After the provision the company made a pre-tax loss of pounds 62.2m and a loss per share of 25.25p in the year to 31 July.

It is selling Mindis for dollars 40m ( pounds 26.3m) to MAC, a company part- owned by Jonathan Imerman and Byron Kopman. They are respectively the chief executive and chief operating officer of Mindis who sold it to Attwoods in the first place.

Ken Foreman, Attwoods' chairman, said Mindis was being sold to stem the losses caused by tumbling non-ferrous metal prices and because it was no longer considered of strategic importance. When it was bought Attwoods expected that ability to sell household recyclables would be crucial to winning municipal waste collection contracts.

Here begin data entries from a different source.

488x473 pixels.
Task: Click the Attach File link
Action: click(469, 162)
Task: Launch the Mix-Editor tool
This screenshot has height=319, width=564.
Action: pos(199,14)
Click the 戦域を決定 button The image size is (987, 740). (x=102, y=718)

In the two years ended 31 July 1992 and 1993, Mindis has seen pre- tax losses of dollars 3.7m and dollars 10.6m respectively and operating cash outflows of dollars 24.1m and dollars 3.3m.

MAC will pay dollars 15m to Attwoods for the share capital of Mindis and a further dollars 25m that will be used to repay some of Mindis's borrowings. In addition, Attwoods will have no responsibility for Mindis's remaining dollars 15m debt.

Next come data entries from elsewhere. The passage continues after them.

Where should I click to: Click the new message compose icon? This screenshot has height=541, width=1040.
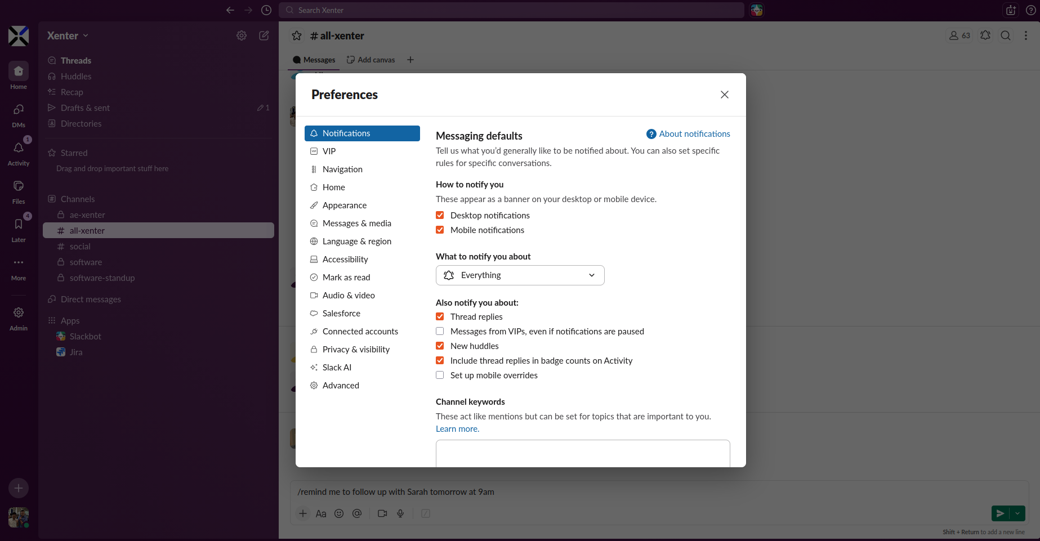coord(264,35)
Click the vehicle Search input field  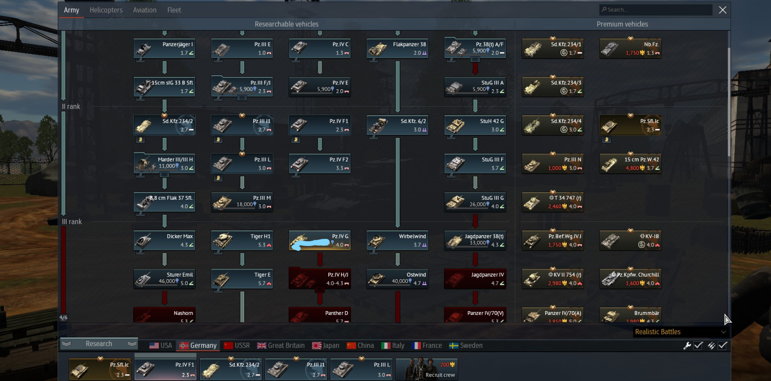pos(656,9)
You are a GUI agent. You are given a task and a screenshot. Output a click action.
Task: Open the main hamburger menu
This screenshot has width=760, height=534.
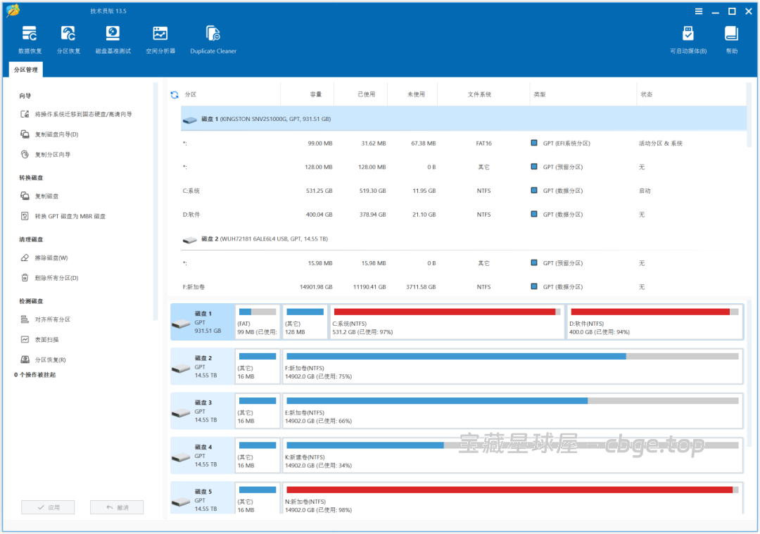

Attwoods will also be entitled to cash payments of 15 per cent of Mindis's aggregate profits after tax, if any, during the next five years.

After the sale of Mindis, which is awaiting shareholder approval at an extraordinary meeting on 29 October, Attwoods will have gearing of 49 per cent compared with 69.5 per cent.

Attwoods' turnover has climbed from pounds 340.9m in the 1991-92 financial year to pounds 410m this time. The dividend is held at 5p. The shares were unchanged at 123p.